There is no simple explanation for the 27% increase in the number of shooting victims and nearly 30% increase in homicides so far this year, compared with last year. The overall number of crime incidents is down — and so is overall violent crime. This peculiar dynamic is not unique to Philly. In cities all over the country, homicides and gun violence are rising while violent crime is low or even decreasing. Criminal justice experts warn about making long-term conclusions from year-to-year comparisons, but right now the city is without a doubt in crisis.

Philadelphia is at the center of a storm of factors that encourage gun violence: warm weather, economic crisis, curtailed social services, stress and uncertainty, and many people — including young people — without formal structures like work, school, or summer programs.

Added to these conditions are guns. Many guns. According to the Pennsylvania State Police, the number of background checks conducted before firearm purchase statewide was a staggering 317,319 between April and June — an increase of 100,000 checks compared with these months last year. Of those, only 5,801 were denied.

More guns lead to more homicides. And yet, the Republican-controlled state legislature refuses to consider gun-control measures that have proven efficacy — and shouldn’t change anything in the life of responsible gun owners. These bills include requirements of safe storage of firearms when not in use, closing loopholes in the background-check system, and a bipartisan introduced “red-flag law’ to allow courts to disarm people who are a danger to themselves or others. None got a vote.

One of the most effective gun-control measures — including preventing diversion of guns to the illicit market — is requiring a permit to purchase a firearm. That has also been proposed but never got out of committee for consideration. Instead of these measures, the state House passed a bill to exempt gun stores from emergency orders of the governor during crises like COVID-19.

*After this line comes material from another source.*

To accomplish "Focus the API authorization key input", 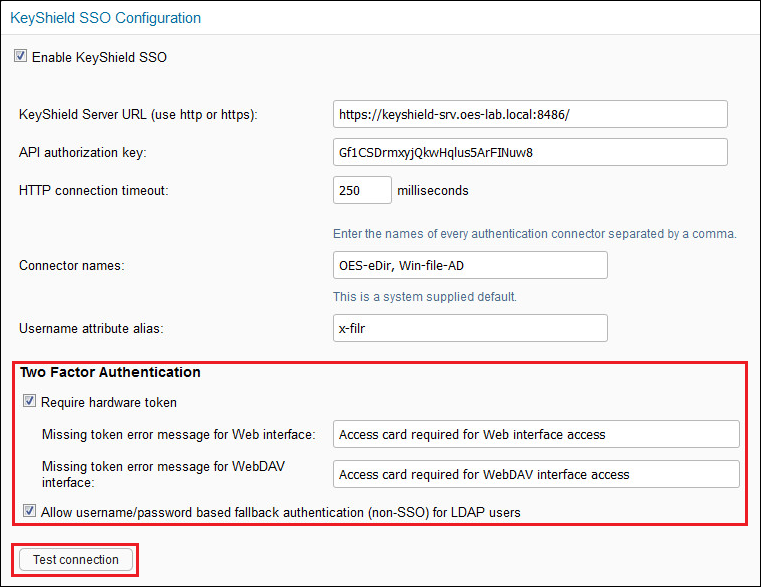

State legislators who stand as a barrier to lifesaving measures should not be reelected.

There is more that could be done in the city as well. Gun violence is preventable — and it’s not all up to the police. Unfortunately, Philadelphia is disinvesting in such non-police approaches.

The budget passed by Council reduced Office of Violence Prevention funding by $1.4 million. A transitional jobs program, an effort that has shown success in Chicago, that was in the budget before COVID-19 hit was also scrapped. In contrast, Washington‘s council diverted $9.6 million from the police budget to violence prevention, victim services, and restorative justice programs.

» READ MORE: Important lessons for Philadelphia from Chicago’s three-year decline in gun violence | Editorial

The city has been planning to launch a Group Violence Intervention, formerly known as focused deterrence, in April — a plan derailed by the coronavirus pandemic and now will start in mid-July at the earliest. Critical elements of the strategy, such as how those most at risk will be identified and how they will be approached, are still undetermined. The last focused deterrence effort by the city was criticized for lacking investment in social services and only further criminalizing and surveilling Black Philadelphians, and there are valid concerns that this time won’t be different enough.

Other programs — such as the Community Crisis Intervention Program, which deploys violence interrupters on the streets — continue to suffer from lack of evaluation.

Four months in, the pandemic can no longer be an excuse to delay scaling up the response to the other public health and racial justice crises that the city is facing. Getting all the details of any program right is critical for success, but when it comes to gun violence, so is urgency. When five people are shot every day on average, any delay in implementation of lifesaving programs is a tragedy.